---- EXTRACTED ENTRIES
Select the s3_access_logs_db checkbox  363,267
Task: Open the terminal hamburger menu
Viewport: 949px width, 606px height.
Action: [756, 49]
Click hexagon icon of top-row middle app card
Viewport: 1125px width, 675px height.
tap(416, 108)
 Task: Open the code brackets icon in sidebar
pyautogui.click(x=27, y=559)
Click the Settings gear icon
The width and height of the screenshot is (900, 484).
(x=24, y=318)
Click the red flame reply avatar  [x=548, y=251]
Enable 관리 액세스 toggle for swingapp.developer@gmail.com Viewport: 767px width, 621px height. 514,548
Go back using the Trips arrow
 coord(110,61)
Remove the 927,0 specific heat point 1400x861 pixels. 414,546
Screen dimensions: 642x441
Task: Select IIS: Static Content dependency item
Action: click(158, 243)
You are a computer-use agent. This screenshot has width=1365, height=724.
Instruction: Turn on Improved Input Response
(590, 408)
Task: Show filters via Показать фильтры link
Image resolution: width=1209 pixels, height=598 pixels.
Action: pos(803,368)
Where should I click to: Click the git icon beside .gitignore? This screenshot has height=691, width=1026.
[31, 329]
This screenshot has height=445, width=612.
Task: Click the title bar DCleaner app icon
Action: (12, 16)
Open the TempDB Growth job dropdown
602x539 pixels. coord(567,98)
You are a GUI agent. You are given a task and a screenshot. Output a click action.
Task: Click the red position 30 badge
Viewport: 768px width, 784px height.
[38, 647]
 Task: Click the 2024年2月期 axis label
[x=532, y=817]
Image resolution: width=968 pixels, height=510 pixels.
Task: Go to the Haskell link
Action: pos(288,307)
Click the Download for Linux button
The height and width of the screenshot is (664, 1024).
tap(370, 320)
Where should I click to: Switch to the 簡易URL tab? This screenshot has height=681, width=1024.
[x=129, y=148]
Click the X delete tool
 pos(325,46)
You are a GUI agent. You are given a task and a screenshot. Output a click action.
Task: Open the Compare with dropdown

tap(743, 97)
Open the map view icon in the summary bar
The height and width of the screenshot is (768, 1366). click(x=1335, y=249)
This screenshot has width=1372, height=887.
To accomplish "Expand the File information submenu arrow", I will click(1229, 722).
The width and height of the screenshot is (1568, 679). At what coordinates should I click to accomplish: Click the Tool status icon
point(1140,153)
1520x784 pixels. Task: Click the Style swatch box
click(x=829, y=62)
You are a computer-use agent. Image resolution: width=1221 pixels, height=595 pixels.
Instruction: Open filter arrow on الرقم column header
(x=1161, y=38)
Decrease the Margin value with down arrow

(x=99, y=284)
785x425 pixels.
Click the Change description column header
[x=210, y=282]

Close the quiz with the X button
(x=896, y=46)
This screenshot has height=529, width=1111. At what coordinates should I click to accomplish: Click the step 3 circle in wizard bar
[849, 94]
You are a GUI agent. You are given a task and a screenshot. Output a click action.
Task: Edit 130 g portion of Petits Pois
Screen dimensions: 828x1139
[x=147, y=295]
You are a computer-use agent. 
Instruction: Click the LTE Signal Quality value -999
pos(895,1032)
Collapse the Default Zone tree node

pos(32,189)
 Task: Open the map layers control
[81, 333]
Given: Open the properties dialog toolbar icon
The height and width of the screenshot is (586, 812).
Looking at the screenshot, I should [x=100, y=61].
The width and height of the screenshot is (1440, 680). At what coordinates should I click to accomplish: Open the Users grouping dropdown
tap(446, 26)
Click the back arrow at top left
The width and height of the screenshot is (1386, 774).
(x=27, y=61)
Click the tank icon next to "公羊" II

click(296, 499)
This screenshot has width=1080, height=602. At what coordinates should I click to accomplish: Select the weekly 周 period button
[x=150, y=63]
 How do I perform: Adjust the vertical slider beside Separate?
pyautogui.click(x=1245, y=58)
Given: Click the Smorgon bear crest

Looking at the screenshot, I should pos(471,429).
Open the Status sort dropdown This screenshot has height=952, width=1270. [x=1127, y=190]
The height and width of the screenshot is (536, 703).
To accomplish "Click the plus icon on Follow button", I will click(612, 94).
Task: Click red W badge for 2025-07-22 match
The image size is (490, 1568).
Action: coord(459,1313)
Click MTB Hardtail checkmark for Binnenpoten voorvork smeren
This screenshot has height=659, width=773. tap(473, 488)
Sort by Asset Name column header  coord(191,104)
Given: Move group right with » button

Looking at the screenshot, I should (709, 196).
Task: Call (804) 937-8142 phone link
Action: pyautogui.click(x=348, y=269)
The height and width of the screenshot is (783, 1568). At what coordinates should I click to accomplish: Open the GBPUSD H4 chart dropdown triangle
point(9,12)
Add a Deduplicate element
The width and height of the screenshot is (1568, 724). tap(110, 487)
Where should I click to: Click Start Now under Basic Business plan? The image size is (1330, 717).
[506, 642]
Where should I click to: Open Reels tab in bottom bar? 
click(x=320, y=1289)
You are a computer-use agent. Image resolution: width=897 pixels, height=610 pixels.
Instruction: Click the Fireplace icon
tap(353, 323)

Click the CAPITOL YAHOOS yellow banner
--------
# EXERCISE REQUIREMENTS
Using the data above, restate every record word for word.

# TASK SOLUTION
Select the s3_access_logs_db checkbox  363,267
Task: Open the terminal hamburger menu
Viewport: 949px width, 606px height.
Action: [756, 49]
Click hexagon icon of top-row middle app card
Viewport: 1125px width, 675px height.
tap(416, 108)
 Task: Open the code brackets icon in sidebar
pyautogui.click(x=27, y=559)
Click the Settings gear icon
The width and height of the screenshot is (900, 484).
(x=24, y=318)
Click the red flame reply avatar  [x=548, y=251]
Enable 관리 액세스 toggle for swingapp.developer@gmail.com Viewport: 767px width, 621px height. 514,548
Go back using the Trips arrow
 coord(110,61)
Remove the 927,0 specific heat point 1400x861 pixels. 414,546
Screen dimensions: 642x441
Task: Select IIS: Static Content dependency item
Action: click(158, 243)
You are a computer-use agent. This screenshot has width=1365, height=724.
Instruction: Turn on Improved Input Response
(590, 408)
Task: Show filters via Показать фильтры link
Image resolution: width=1209 pixels, height=598 pixels.
Action: pos(803,368)
Where should I click to: Click the git icon beside .gitignore? This screenshot has height=691, width=1026.
[31, 329]
This screenshot has height=445, width=612.
Task: Click the title bar DCleaner app icon
Action: (12, 16)
Open the TempDB Growth job dropdown
602x539 pixels. coord(567,98)
You are a GUI agent. You are given a task and a screenshot. Output a click action.
Task: Click the red position 30 badge
Viewport: 768px width, 784px height.
[38, 647]
 Task: Click the 2024年2月期 axis label
[x=532, y=817]
Image resolution: width=968 pixels, height=510 pixels.
Task: Go to the Haskell link
Action: pos(288,307)
Click the Download for Linux button
The height and width of the screenshot is (664, 1024).
tap(370, 320)
Where should I click to: Switch to the 簡易URL tab? This screenshot has height=681, width=1024.
[x=129, y=148]
Click the X delete tool
 pos(325,46)
You are a GUI agent. You are given a task and a screenshot. Output a click action.
Task: Open the Compare with dropdown

tap(743, 97)
Open the map view icon in the summary bar
The height and width of the screenshot is (768, 1366). click(x=1335, y=249)
This screenshot has width=1372, height=887.
To accomplish "Expand the File information submenu arrow", I will click(1229, 722).
The width and height of the screenshot is (1568, 679). At what coordinates should I click to accomplish: Click the Tool status icon
point(1140,153)
1520x784 pixels. Task: Click the Style swatch box
click(x=829, y=62)
You are a computer-use agent. Image resolution: width=1221 pixels, height=595 pixels.
Instruction: Open filter arrow on الرقم column header
(x=1161, y=38)
Decrease the Margin value with down arrow

(x=99, y=284)
785x425 pixels.
Click the Change description column header
[x=210, y=282]

Close the quiz with the X button
(x=896, y=46)
This screenshot has height=529, width=1111. At what coordinates should I click to accomplish: Click the step 3 circle in wizard bar
[849, 94]
You are a GUI agent. You are given a task and a screenshot. Output a click action.
Task: Edit 130 g portion of Petits Pois
Screen dimensions: 828x1139
[x=147, y=295]
You are a computer-use agent. 
Instruction: Click the LTE Signal Quality value -999
pos(895,1032)
Collapse the Default Zone tree node

pos(32,189)
 Task: Open the map layers control
[81, 333]
Given: Open the properties dialog toolbar icon
The height and width of the screenshot is (586, 812).
Looking at the screenshot, I should [x=100, y=61].
The width and height of the screenshot is (1440, 680). At what coordinates should I click to accomplish: Open the Users grouping dropdown
tap(446, 26)
Click the back arrow at top left
The width and height of the screenshot is (1386, 774).
(x=27, y=61)
Click the tank icon next to "公羊" II

click(296, 499)
This screenshot has width=1080, height=602. At what coordinates should I click to accomplish: Select the weekly 周 period button
[x=150, y=63]
 How do I perform: Adjust the vertical slider beside Separate?
pyautogui.click(x=1245, y=58)
Given: Click the Smorgon bear crest

Looking at the screenshot, I should pos(471,429).
Open the Status sort dropdown This screenshot has height=952, width=1270. [x=1127, y=190]
The height and width of the screenshot is (536, 703).
To accomplish "Click the plus icon on Follow button", I will click(612, 94).
Task: Click red W badge for 2025-07-22 match
The image size is (490, 1568).
Action: coord(459,1313)
Click MTB Hardtail checkmark for Binnenpoten voorvork smeren
This screenshot has height=659, width=773. tap(473, 488)
Sort by Asset Name column header  coord(191,104)
Given: Move group right with » button

Looking at the screenshot, I should (709, 196).
Task: Call (804) 937-8142 phone link
Action: pyautogui.click(x=348, y=269)
The height and width of the screenshot is (783, 1568). At what coordinates should I click to accomplish: Open the GBPUSD H4 chart dropdown triangle
point(9,12)
Add a Deduplicate element
The width and height of the screenshot is (1568, 724). tap(110, 487)
Where should I click to: Click Start Now under Basic Business plan? The image size is (1330, 717).
[506, 642]
Where should I click to: Open Reels tab in bottom bar? 
click(x=320, y=1289)
You are a computer-use agent. Image resolution: width=897 pixels, height=610 pixels.
Instruction: Click the Fireplace icon
tap(353, 323)

Click the CAPITOL YAHOOS yellow banner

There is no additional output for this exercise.